--- Begin Material provided ---

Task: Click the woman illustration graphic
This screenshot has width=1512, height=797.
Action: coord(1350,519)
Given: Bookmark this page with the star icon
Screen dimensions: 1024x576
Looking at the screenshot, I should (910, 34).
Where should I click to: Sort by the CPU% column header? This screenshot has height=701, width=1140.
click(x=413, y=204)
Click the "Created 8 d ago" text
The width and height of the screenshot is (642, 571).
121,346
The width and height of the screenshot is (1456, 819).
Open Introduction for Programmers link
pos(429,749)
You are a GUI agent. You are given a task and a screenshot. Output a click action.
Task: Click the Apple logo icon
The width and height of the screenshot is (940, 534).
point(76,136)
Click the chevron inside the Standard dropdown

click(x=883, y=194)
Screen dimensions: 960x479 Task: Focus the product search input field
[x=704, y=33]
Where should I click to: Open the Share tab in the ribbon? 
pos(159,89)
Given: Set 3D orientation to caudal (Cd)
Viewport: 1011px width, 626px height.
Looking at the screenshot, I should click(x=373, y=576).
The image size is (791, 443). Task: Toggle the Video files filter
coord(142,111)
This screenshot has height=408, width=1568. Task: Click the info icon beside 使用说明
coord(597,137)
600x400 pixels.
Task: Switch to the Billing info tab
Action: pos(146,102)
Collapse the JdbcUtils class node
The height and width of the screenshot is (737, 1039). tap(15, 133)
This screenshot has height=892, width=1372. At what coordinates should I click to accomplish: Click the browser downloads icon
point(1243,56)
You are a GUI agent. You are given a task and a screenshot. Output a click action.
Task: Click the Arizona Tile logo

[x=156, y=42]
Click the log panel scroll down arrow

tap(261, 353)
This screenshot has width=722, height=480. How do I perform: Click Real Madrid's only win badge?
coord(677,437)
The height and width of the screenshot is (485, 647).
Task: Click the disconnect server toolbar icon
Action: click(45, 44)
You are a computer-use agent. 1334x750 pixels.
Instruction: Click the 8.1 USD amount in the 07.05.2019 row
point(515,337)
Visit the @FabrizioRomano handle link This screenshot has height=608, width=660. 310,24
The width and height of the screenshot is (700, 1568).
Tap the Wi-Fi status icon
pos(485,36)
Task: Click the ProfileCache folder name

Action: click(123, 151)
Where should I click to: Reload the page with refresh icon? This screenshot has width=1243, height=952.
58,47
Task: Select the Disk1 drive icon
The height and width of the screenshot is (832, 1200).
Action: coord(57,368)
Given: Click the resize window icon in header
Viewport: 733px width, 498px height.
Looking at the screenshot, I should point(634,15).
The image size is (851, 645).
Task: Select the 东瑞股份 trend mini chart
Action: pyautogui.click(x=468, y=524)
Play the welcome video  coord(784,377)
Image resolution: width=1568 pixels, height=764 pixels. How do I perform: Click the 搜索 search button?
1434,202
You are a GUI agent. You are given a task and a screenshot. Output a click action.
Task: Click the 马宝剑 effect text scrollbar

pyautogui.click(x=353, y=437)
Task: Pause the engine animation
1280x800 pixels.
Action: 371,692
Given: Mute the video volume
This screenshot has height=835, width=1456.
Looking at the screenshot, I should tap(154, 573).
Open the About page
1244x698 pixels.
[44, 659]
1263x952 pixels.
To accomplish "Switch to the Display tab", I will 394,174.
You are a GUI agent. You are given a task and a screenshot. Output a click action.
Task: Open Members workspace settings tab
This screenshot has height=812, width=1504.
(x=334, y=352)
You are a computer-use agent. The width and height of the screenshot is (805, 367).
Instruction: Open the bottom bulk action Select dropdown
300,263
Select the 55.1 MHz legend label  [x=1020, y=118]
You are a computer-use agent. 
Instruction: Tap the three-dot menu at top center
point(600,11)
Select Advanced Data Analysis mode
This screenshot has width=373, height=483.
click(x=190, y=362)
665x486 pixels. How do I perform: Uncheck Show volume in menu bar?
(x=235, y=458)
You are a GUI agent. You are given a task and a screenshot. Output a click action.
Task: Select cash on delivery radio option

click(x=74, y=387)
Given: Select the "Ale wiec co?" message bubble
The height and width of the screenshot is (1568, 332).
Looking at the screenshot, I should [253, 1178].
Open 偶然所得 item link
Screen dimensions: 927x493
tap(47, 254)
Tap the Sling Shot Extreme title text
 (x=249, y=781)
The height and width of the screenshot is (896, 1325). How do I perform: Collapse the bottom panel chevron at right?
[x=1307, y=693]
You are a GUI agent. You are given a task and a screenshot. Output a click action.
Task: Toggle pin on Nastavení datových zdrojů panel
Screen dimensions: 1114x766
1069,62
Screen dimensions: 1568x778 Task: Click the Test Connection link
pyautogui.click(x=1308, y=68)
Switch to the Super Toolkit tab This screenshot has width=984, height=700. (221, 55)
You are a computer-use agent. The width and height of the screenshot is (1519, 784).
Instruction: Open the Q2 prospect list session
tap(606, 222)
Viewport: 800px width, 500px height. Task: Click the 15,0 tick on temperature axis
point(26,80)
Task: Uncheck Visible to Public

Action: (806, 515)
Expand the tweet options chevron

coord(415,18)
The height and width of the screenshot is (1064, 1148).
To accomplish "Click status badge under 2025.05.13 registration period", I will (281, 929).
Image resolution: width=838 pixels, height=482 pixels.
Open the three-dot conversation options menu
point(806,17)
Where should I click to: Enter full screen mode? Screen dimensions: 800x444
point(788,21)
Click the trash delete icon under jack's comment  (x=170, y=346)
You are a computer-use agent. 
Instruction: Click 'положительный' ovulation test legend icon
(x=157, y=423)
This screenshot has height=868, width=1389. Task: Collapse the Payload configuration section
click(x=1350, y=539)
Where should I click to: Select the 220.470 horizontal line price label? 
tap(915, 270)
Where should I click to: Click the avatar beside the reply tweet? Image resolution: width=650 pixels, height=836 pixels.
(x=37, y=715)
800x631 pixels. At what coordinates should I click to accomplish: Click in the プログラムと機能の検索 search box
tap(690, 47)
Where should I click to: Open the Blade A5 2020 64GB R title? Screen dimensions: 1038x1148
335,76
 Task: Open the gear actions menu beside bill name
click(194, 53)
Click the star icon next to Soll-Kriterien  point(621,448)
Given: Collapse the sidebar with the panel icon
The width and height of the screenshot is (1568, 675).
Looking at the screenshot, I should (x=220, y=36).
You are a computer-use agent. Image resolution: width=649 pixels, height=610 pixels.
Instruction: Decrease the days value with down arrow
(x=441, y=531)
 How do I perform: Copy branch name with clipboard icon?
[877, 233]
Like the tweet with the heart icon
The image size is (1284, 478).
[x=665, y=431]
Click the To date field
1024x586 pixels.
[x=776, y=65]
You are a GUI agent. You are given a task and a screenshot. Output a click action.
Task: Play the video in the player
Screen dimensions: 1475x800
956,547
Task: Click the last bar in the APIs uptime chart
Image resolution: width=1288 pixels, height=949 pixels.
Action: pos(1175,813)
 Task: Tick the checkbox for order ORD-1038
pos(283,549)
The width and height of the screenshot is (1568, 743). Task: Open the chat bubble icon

--- End Material provided ---

- What you will do:
Copy all of the items above word for word, line by line, without changing anything.

- Exercise solution:
Task: Click the woman illustration graphic
This screenshot has width=1512, height=797.
Action: coord(1350,519)
Given: Bookmark this page with the star icon
Screen dimensions: 1024x576
Looking at the screenshot, I should (910, 34).
Where should I click to: Sort by the CPU% column header? This screenshot has height=701, width=1140.
click(x=413, y=204)
Click the "Created 8 d ago" text
The width and height of the screenshot is (642, 571).
121,346
The width and height of the screenshot is (1456, 819).
Open Introduction for Programmers link
pos(429,749)
You are a GUI agent. You are given a task and a screenshot. Output a click action.
Task: Click the Apple logo icon
The width and height of the screenshot is (940, 534).
point(76,136)
Click the chevron inside the Standard dropdown

click(x=883, y=194)
Screen dimensions: 960x479 Task: Focus the product search input field
[x=704, y=33]
Where should I click to: Open the Share tab in the ribbon? 
pos(159,89)
Given: Set 3D orientation to caudal (Cd)
Viewport: 1011px width, 626px height.
Looking at the screenshot, I should click(x=373, y=576).
The image size is (791, 443). Task: Toggle the Video files filter
coord(142,111)
This screenshot has height=408, width=1568. Task: Click the info icon beside 使用说明
coord(597,137)
600x400 pixels.
Task: Switch to the Billing info tab
Action: pos(146,102)
Collapse the JdbcUtils class node
The height and width of the screenshot is (737, 1039). tap(15, 133)
This screenshot has height=892, width=1372. At what coordinates should I click to accomplish: Click the browser downloads icon
point(1243,56)
You are a GUI agent. You are given a task and a screenshot. Output a click action.
Task: Click the Arizona Tile logo

[x=156, y=42]
Click the log panel scroll down arrow

tap(261, 353)
This screenshot has width=722, height=480. How do I perform: Click Real Madrid's only win badge?
coord(677,437)
The height and width of the screenshot is (485, 647).
Task: Click the disconnect server toolbar icon
Action: click(45, 44)
You are a computer-use agent. 1334x750 pixels.
Instruction: Click the 8.1 USD amount in the 07.05.2019 row
point(515,337)
Visit the @FabrizioRomano handle link This screenshot has height=608, width=660. 310,24
The width and height of the screenshot is (700, 1568).
Tap the Wi-Fi status icon
pos(485,36)
Task: Click the ProfileCache folder name

Action: click(123, 151)
Where should I click to: Reload the page with refresh icon? This screenshot has width=1243, height=952.
58,47
Task: Select the Disk1 drive icon
The height and width of the screenshot is (832, 1200).
Action: coord(57,368)
Given: Click the resize window icon in header
Viewport: 733px width, 498px height.
Looking at the screenshot, I should point(634,15).
The image size is (851, 645).
Task: Select the 东瑞股份 trend mini chart
Action: pyautogui.click(x=468, y=524)
Play the welcome video  coord(784,377)
Image resolution: width=1568 pixels, height=764 pixels. How do I perform: Click the 搜索 search button?
1434,202
You are a GUI agent. You are given a task and a screenshot. Output a click action.
Task: Click the 马宝剑 effect text scrollbar

pyautogui.click(x=353, y=437)
Task: Pause the engine animation
1280x800 pixels.
Action: 371,692
Given: Mute the video volume
This screenshot has height=835, width=1456.
Looking at the screenshot, I should tap(154, 573).
Open the About page
1244x698 pixels.
[44, 659]
1263x952 pixels.
To accomplish "Switch to the Display tab", I will 394,174.
You are a GUI agent. You are given a task and a screenshot. Output a click action.
Task: Open Members workspace settings tab
This screenshot has height=812, width=1504.
(x=334, y=352)
You are a computer-use agent. The width and height of the screenshot is (805, 367).
Instruction: Open the bottom bulk action Select dropdown
300,263
Select the 55.1 MHz legend label  [x=1020, y=118]
You are a computer-use agent. 
Instruction: Tap the three-dot menu at top center
point(600,11)
Select Advanced Data Analysis mode
This screenshot has width=373, height=483.
click(x=190, y=362)
665x486 pixels. How do I perform: Uncheck Show volume in menu bar?
(x=235, y=458)
You are a GUI agent. You are given a task and a screenshot. Output a click action.
Task: Select cash on delivery radio option

click(x=74, y=387)
Given: Select the "Ale wiec co?" message bubble
The height and width of the screenshot is (1568, 332).
Looking at the screenshot, I should [253, 1178].
Open 偶然所得 item link
Screen dimensions: 927x493
tap(47, 254)
Tap the Sling Shot Extreme title text
 (x=249, y=781)
The height and width of the screenshot is (896, 1325). How do I perform: Collapse the bottom panel chevron at right?
[x=1307, y=693]
You are a GUI agent. You are given a task and a screenshot. Output a click action.
Task: Toggle pin on Nastavení datových zdrojů panel
Screen dimensions: 1114x766
1069,62
Screen dimensions: 1568x778 Task: Click the Test Connection link
pyautogui.click(x=1308, y=68)
Switch to the Super Toolkit tab This screenshot has width=984, height=700. (221, 55)
You are a computer-use agent. The width and height of the screenshot is (1519, 784).
Instruction: Open the Q2 prospect list session
tap(606, 222)
Viewport: 800px width, 500px height. Task: Click the 15,0 tick on temperature axis
point(26,80)
Task: Uncheck Visible to Public

Action: (806, 515)
Expand the tweet options chevron

coord(415,18)
The height and width of the screenshot is (1064, 1148).
To accomplish "Click status badge under 2025.05.13 registration period", I will (281, 929).
Image resolution: width=838 pixels, height=482 pixels.
Open the three-dot conversation options menu
point(806,17)
Where should I click to: Enter full screen mode? Screen dimensions: 800x444
point(788,21)
Click the trash delete icon under jack's comment  (x=170, y=346)
You are a computer-use agent. 
Instruction: Click 'положительный' ovulation test legend icon
(x=157, y=423)
This screenshot has height=868, width=1389. Task: Collapse the Payload configuration section
click(x=1350, y=539)
Where should I click to: Select the 220.470 horizontal line price label? 
tap(915, 270)
Where should I click to: Click the avatar beside the reply tweet? Image resolution: width=650 pixels, height=836 pixels.
(x=37, y=715)
800x631 pixels. At what coordinates should I click to accomplish: Click in the プログラムと機能の検索 search box
tap(690, 47)
Where should I click to: Open the Blade A5 2020 64GB R title? Screen dimensions: 1038x1148
335,76
 Task: Open the gear actions menu beside bill name
click(194, 53)
Click the star icon next to Soll-Kriterien  point(621,448)
Given: Collapse the sidebar with the panel icon
The width and height of the screenshot is (1568, 675).
Looking at the screenshot, I should (x=220, y=36).
You are a computer-use agent. Image resolution: width=649 pixels, height=610 pixels.
Instruction: Decrease the days value with down arrow
(x=441, y=531)
 How do I perform: Copy branch name with clipboard icon?
[877, 233]
Like the tweet with the heart icon
The image size is (1284, 478).
[x=665, y=431]
Click the To date field
1024x586 pixels.
[x=776, y=65]
You are a GUI agent. You are given a task and a screenshot. Output a click action.
Task: Play the video in the player
Screen dimensions: 1475x800
956,547
Task: Click the last bar in the APIs uptime chart
Image resolution: width=1288 pixels, height=949 pixels.
Action: pos(1175,813)
 Task: Tick the checkbox for order ORD-1038
pos(283,549)
The width and height of the screenshot is (1568, 743). Task: Open the chat bubble icon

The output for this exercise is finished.